▸ PAGE EXTRACT:
In her trial testimony, A.C. recounted numerous acts of abuse. Among other acts, she testified Carranza often took her into his room alone, where he would touch her or have her touch him. The abuse began when she was four or five years old. The first time, Carranza woke her, led her into his room, took off her clothes, and showed her his penis. Once when she was six years old or older, Carranza, wearing only a shirt, turned her over and put his penis in her “butt.” This happened on more than one occasion.
Another time, Carranza showed her a pornographic movie depicting oral sex, put his penis in her mouth, and made her drink something that came out of his penis, causing her to gag. Then he gave her Gatorade to drink. On other occasions, he would put “white stuff” from his penis on her stomach or back, which he would wipe off with a towel.
Carranza had been kissing A.C. on the mouth, sometimes using his tongue, since she was seven or eight years old. She estimated he had her orally copulate him beginning when she was eight years old, which continued until she was 10. When she was nine years old, Carranza put his fingers in her vagina, asking her if she liked it. When he put her hands on his penis, if she refused to move them, he would move her hands for her. On her 11th birthday, he told her he had a present for her. When she went into his room, he took off her pants and put his penis in her vagina, then inside her buttocks. The abuse continued until a final incident when he took her into his room, put his penis in her vagina and buttocks, touched her breasts and vagina, and made her kiss his mouth.
P.C. also testified at trial. Beginning in second grade and on more than one occasion, Carranza would lift her dress and touch her “private[s].” Other times he would take her into his room, pull down her pants, and “check [her] inside the private.” He would place a pillow on her chest so she could not see what was happening, but she felt something hard touching her.
P.C. claimed Carranza “raped” her, by which she meant he abused her. He would touch her vagina under her clothing, moving his hand around. Sometimes he would touch her chest and her butt, both over and under her clothing. He would sit her on his lap, and she could feel his penis on her butt through his clothing. He would similarly seat A.C. on his lap. On one occasion when he was in bed next to A.C., he made her (P.C.) leave the room. P.C. initially denied abuse when her mother asked her about it, but later disclosed it because she did not want him to hurt her anymore.
A.C.’s and P.C.’s testimony did not differ substantially from their CAST interviews, which had been recorded nearly two years earlier. The jury convicted Carranza as noted above, and he now appeals.

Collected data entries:
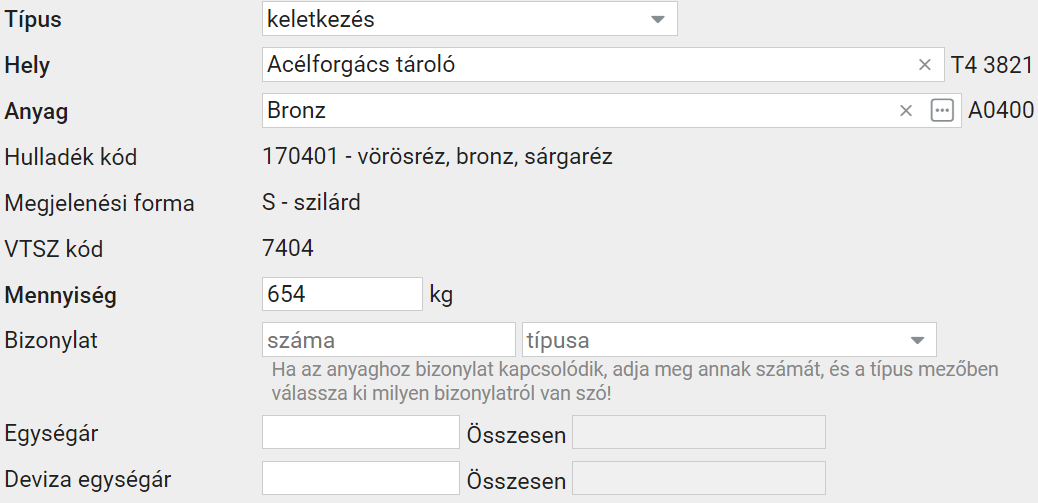Click the A0400 material code
This screenshot has width=1038, height=503.
pos(1001,111)
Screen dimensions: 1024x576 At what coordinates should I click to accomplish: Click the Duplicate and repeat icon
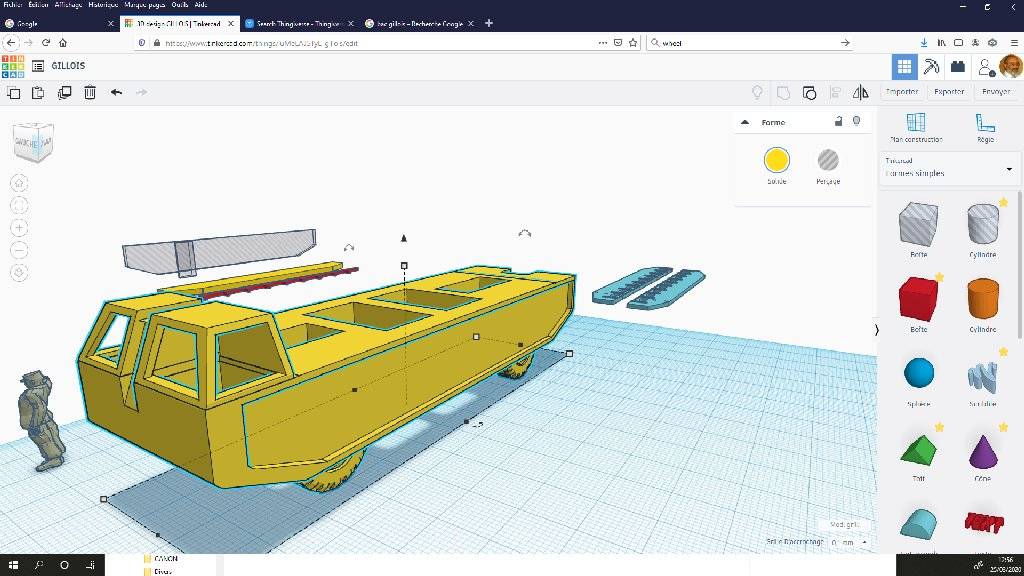(65, 93)
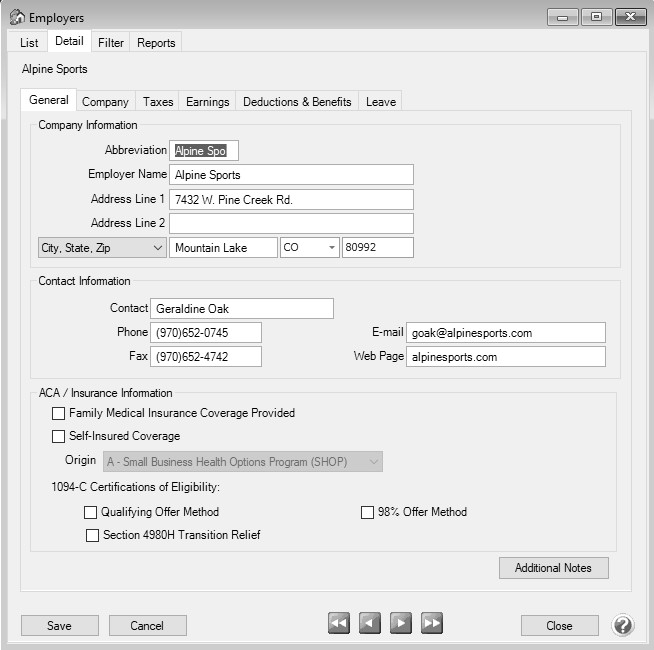
Task: Tick Section 4980H Transition Relief
Action: [92, 535]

▸ DIRECTIONS:
[A] Rewrite the paragraph of the court excerpt that begins "A.C.'s and P.C.'s testimony did not differ" as a short bulleted list that keeps its main facts.
[B] Decide whether each statement agrees with the court excerpt, answering yes or no and quoting the words that settle it:
(i) The CAST interviews were recorded nearly two years before the trial testimony.
(ii) P.C. disclosed the abuse the first time her mother asked her about it.
(iii) The jury acquitted Carranza.
[C] Answer from the court excerpt:
(i) How old was A.C. when, by her testimony, the abuse began?
(ii) In what grade was P.C. when the conduct she described began?
(iii) Why did P.C. later disclose the abuse?

▸ ANSWERS TO THE EXERCISE:
[A]
- A.C.'s and P.C.'s trial testimony did not differ substantially from their CAST interviews.
- Those interviews had been recorded nearly two years earlier.
- The jury convicted Carranza.
- Carranza now appeals.

[B]
(i) Yes: "which had been recorded nearly two years earlier"
(ii) No: "P.C. initially denied abuse when her mother asked her about it"
(iii) No: "The jury convicted Carranza as noted above"

[C]
(i) Four or five years old.
(ii) Second grade.
(iii) She did not want him to hurt her anymore.